Whitehead developed his theory of gravitation by considering how the world line of a particle is affected by those of nearby particles. He arrived at an expression for what he called the "potential impetus" of one particle due to another, which modified Newton's law of universal gravitation by including a time delay for the propagation of gravitational influences. Whitehead's formula for the potential impetus involves the Minkowski metric, which is used to determine which events are causally related and to calculate how gravitational influences are delayed by distance. The potential impetus calculated by means of the Minkowski metric is then used to compute a physical spacetime metric \( g_{\mu \nu } \), and the motion of a test particle is given by a geodesic with respect to the metric \( g_{\mu \nu } \).[1][2] Unlike the Einstein field equations, Whitehead's theory is linear, in that the superposition of two solutions is again a solution. This implies that Einstein's and Whitehead's theories will generally make different predictions when more than two massive bodies are involved.[3]
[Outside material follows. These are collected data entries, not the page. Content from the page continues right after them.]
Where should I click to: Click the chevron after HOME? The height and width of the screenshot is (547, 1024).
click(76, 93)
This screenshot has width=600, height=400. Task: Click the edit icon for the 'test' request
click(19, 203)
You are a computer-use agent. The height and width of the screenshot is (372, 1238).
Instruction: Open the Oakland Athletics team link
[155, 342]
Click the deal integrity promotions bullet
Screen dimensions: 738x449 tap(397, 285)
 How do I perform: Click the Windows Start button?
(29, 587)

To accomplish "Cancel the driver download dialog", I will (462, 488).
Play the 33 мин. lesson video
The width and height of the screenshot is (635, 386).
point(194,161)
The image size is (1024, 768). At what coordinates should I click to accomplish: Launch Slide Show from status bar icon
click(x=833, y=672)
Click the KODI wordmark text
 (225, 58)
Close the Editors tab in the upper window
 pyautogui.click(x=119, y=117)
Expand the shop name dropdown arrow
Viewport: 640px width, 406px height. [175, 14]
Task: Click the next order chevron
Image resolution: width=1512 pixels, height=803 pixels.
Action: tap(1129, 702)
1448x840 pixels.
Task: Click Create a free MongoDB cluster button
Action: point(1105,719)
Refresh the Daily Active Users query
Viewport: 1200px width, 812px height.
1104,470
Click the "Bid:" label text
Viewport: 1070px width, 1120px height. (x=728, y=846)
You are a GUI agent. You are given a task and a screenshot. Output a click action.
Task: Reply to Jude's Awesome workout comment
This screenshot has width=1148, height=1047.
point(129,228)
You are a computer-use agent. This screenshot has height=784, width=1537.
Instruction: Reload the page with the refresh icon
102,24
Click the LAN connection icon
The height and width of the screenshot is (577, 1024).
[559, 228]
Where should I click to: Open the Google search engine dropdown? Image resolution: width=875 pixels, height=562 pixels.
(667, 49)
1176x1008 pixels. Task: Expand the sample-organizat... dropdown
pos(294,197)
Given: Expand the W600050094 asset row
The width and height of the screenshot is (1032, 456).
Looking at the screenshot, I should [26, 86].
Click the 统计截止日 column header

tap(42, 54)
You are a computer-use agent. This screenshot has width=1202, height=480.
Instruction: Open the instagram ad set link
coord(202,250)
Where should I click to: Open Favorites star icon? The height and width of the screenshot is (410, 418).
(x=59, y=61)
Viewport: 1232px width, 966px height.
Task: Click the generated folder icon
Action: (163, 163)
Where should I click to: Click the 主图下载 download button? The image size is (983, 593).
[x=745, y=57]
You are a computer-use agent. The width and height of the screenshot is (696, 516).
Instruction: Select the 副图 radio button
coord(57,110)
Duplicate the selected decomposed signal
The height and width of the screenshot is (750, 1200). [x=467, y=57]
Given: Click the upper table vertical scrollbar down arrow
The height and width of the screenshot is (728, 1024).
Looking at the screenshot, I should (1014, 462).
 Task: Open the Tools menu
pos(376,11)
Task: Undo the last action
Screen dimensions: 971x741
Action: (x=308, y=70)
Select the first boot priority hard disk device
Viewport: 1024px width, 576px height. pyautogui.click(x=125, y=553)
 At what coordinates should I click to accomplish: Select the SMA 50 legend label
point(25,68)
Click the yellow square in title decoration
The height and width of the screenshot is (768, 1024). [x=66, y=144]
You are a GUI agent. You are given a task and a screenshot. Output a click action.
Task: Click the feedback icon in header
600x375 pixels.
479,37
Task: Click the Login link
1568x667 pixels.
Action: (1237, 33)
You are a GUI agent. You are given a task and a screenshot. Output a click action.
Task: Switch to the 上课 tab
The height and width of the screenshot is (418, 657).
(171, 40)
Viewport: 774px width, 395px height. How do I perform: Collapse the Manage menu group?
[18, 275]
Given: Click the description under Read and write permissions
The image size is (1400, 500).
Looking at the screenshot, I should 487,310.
Clifford M. Will argued that Whitehead's theory features a prior geometry.[4] Under Will's presentation (which was inspired by John Lighton Synge's interpretation of the theory[5][6]), Whitehead's theory has the curious feature that electromagnetic waves propagate along null geodesics of the physical spacetime (as defined by the metric determined from geometrical measurements and timing experiments), while gravitational waves propagate along null geodesics of a flat background represented by the metric tensor of Minkowski spacetime. The gravitational potential can be expressed entirely in terms of waves retarded along the background metric, like the Liénard–Wiechert potential in electromagnetic theory.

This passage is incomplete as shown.